Le 4 mai 1897 reste un jour particulier pour le Bazar de la Charité, un jour de forte influence, notamment en raison de la venue d’un nonce apostolique venu bénir le lieu où se déroule la vente. Un terrible incendie se déclare alors, causé par la combustion des vapeurs de l’éther utilisé pour alimenter les lampes de projection du cinématographe, alors à ses balbutiements. La tragédie marquera les esprits, coûtant la vie à plus d’une centaine de personnes, dont la duchesse d’Alençon. S’affrontent alors deux mondes, querelle ancestrale des Anciens et des Modernes, d’une part ceux rejetant le cinématographe, jugé comme un divertissement de foire, pleurant la disparition d’un monde qu’ils jugeaient meilleur, d’autre part, ceux qui parviennent à trouver dans cet évènement la force d’avancer, trouvant dans la symbolique des flammes une renaissance salutaire. Ainsi en est-il de la comtesse de Raezal et de Constance d’Estingel, qui doivent d’abord passer par le deuil de la duchesse d’Alençon.
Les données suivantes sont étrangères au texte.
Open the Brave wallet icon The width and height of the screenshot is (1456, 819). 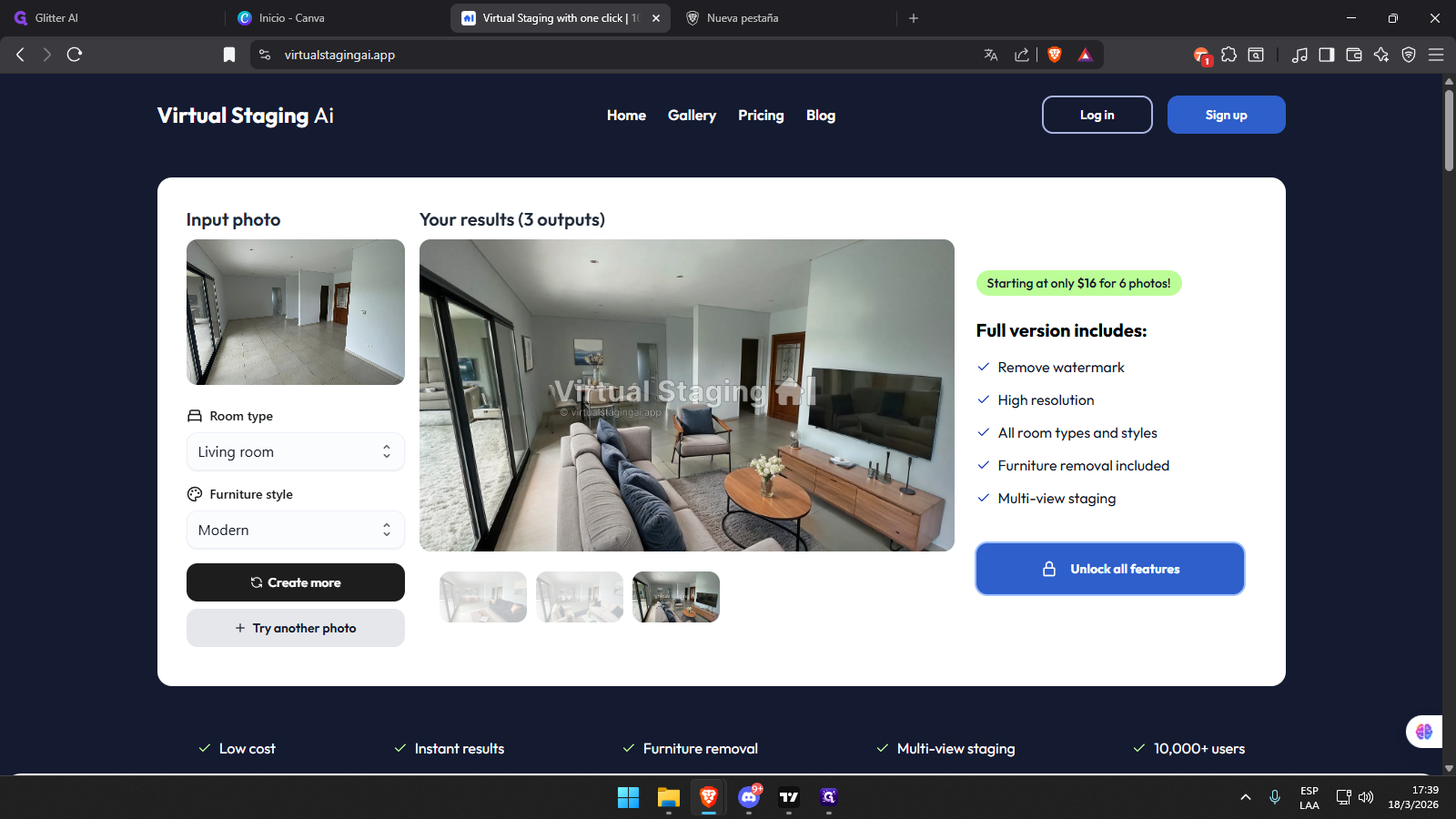(x=1354, y=55)
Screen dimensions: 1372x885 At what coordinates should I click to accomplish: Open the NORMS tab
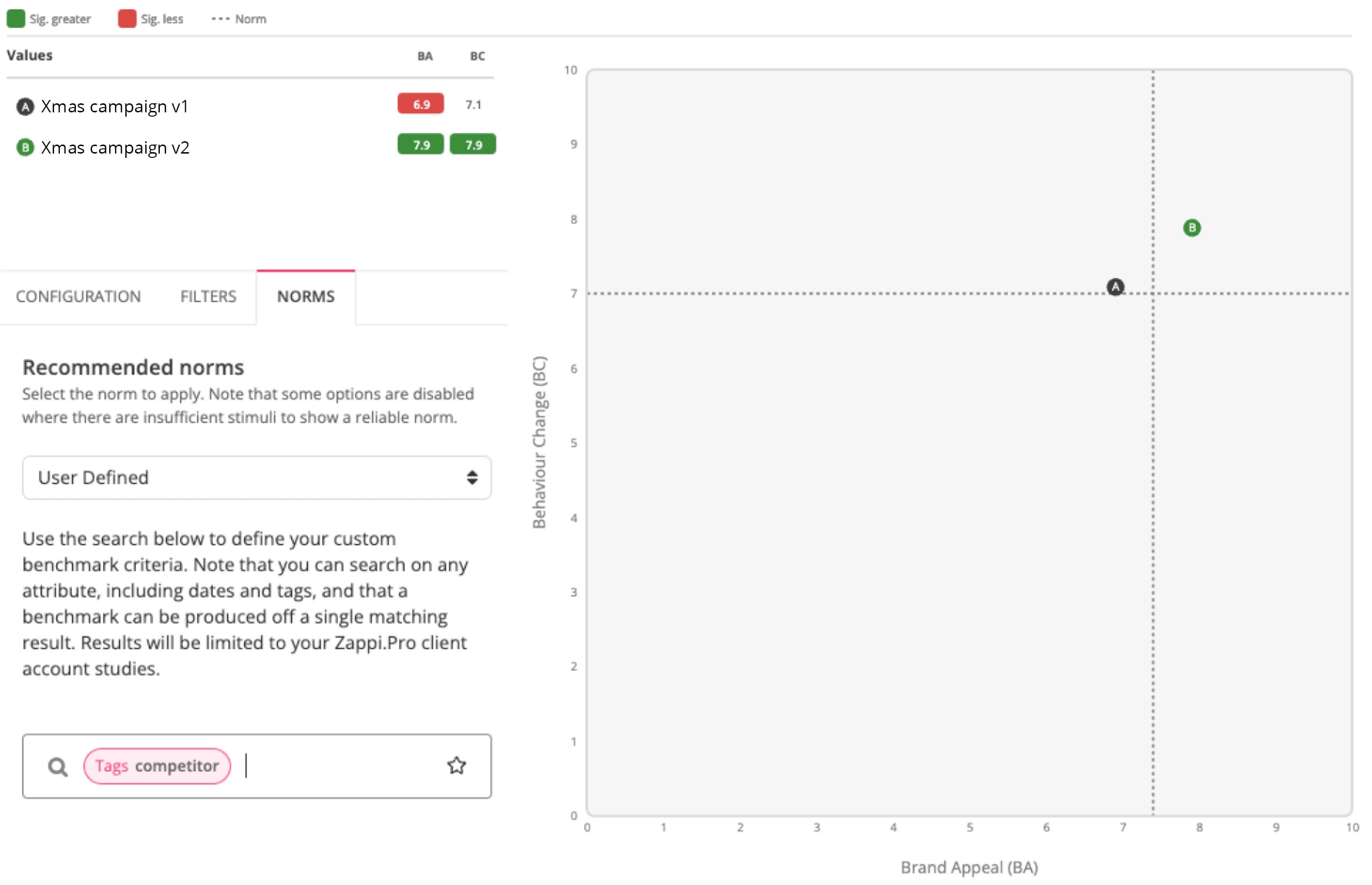coord(306,297)
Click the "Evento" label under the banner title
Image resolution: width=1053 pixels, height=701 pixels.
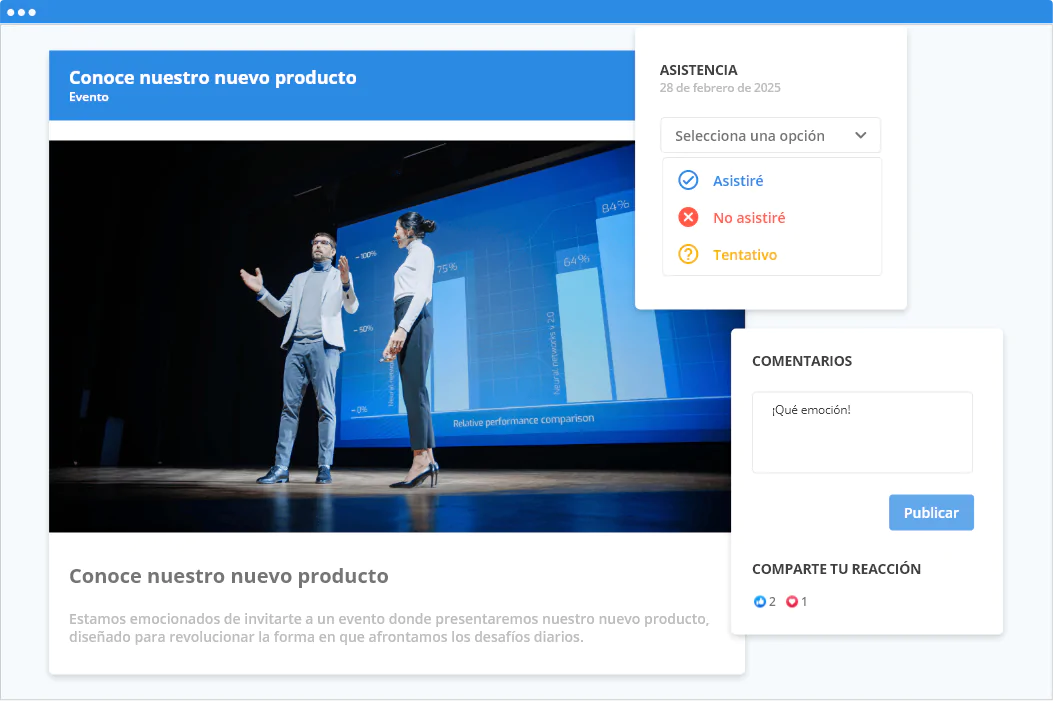coord(89,97)
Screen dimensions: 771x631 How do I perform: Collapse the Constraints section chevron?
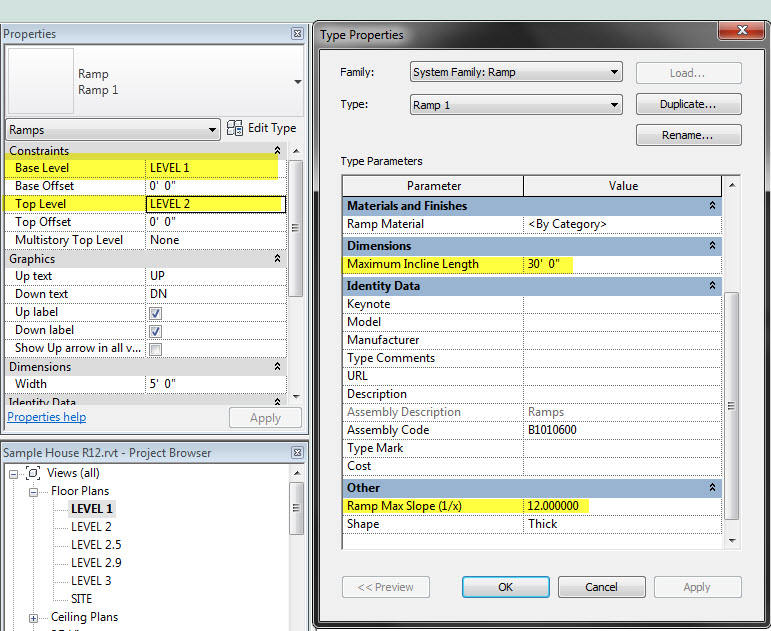point(279,151)
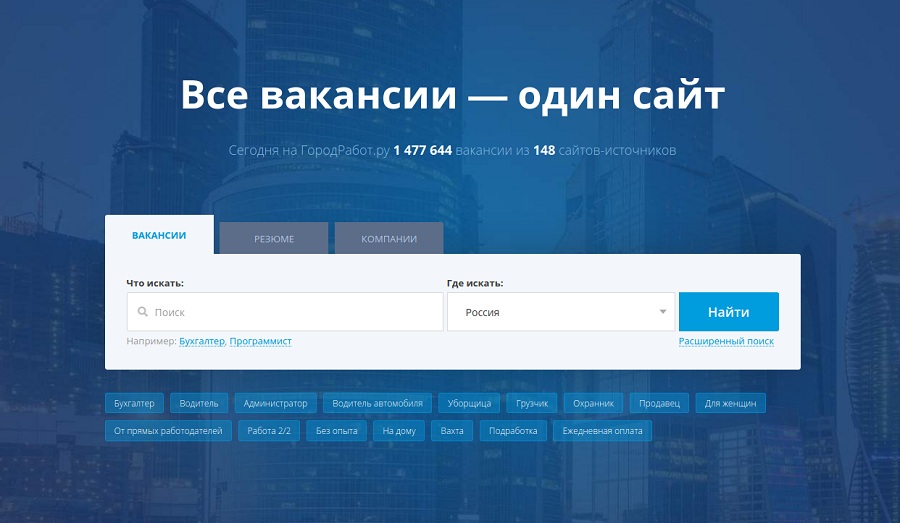
Task: Pick the Охранник tag
Action: (593, 403)
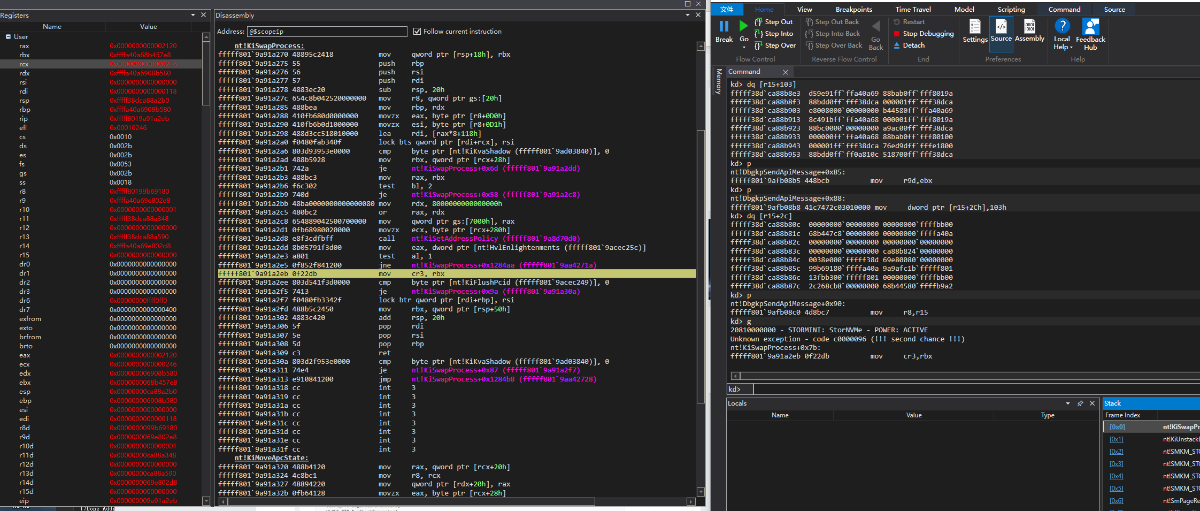Switch to the Breakpoints ribbon tab
The height and width of the screenshot is (511, 1200).
pyautogui.click(x=853, y=9)
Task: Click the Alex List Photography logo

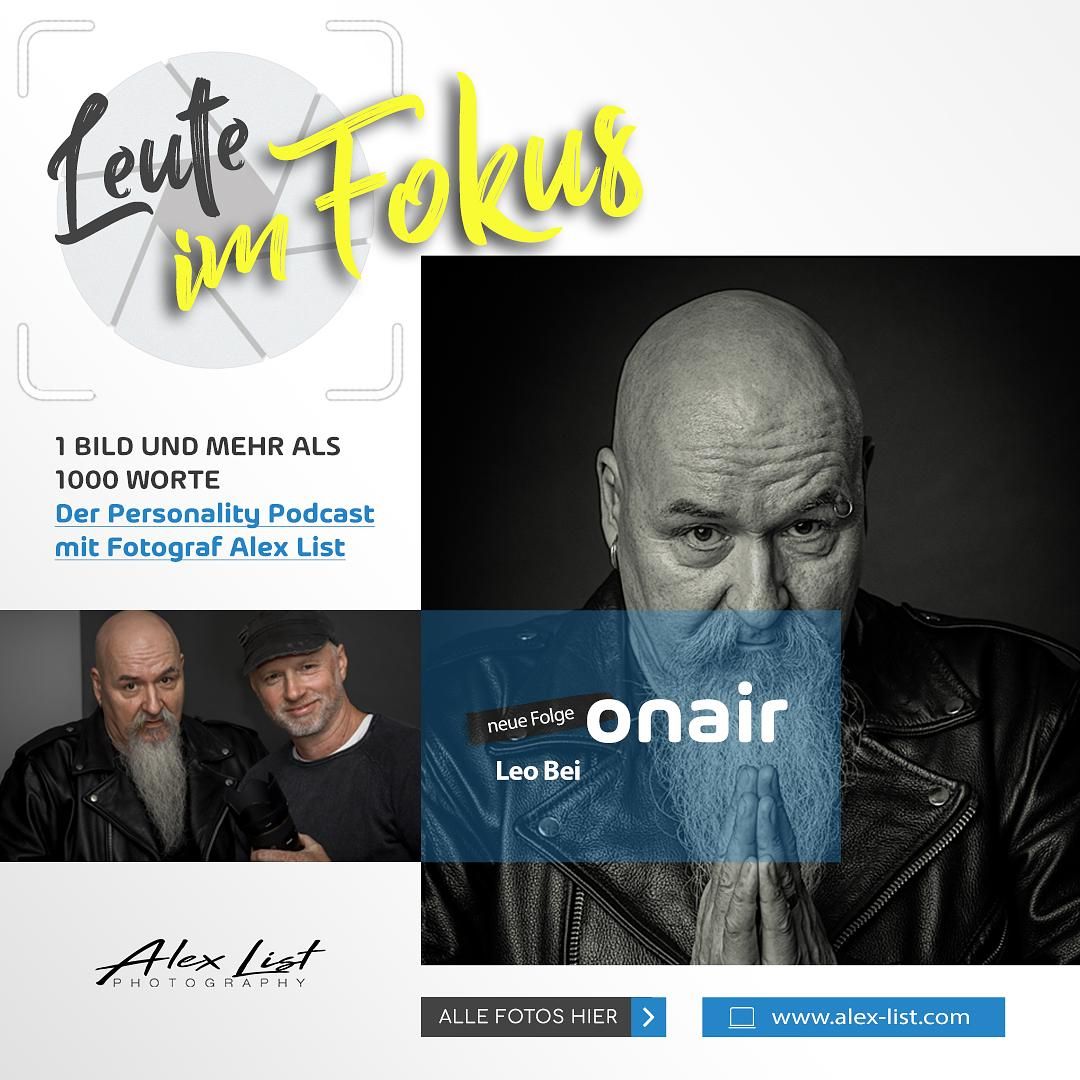Action: [x=209, y=963]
Je le disais en introduction, la force du roman réside en premier lieu dans ses personnages attachants et, en premier lieu, la figure de la duchesse d’Alençon qui survole l’ouvrage complet, tant son ombre plane dessus. Les multiples personnages, que ce soit historiques ou inventés par l’auteur, se croisent et se recroisent dans un ballet gracieux, fait de salons, de soirées à l’Opéra ou de réceptions. Gaëlle Nohant s’attache, à travers leurs vues, à retranscrire avec délicatesse et d’une manière la plus réaliste possible ce Paris de la fin du XIXe siècle et ces Parisiens, oscillant encore entre la noblesse d’antan et la nouvelle bourgeoisie, entre les traditions d’alors, comme ce duel, magnifique, haletant, et ce qui fera notre monde moderne, à l’instar de ces coupures de presse qui émaillent le roman et dont on perçoit, d’une manière sous-jacente, l’importance qu’elle va acquérir et la naissance de la psychanalyse et des dérives des cliniques de l’époque.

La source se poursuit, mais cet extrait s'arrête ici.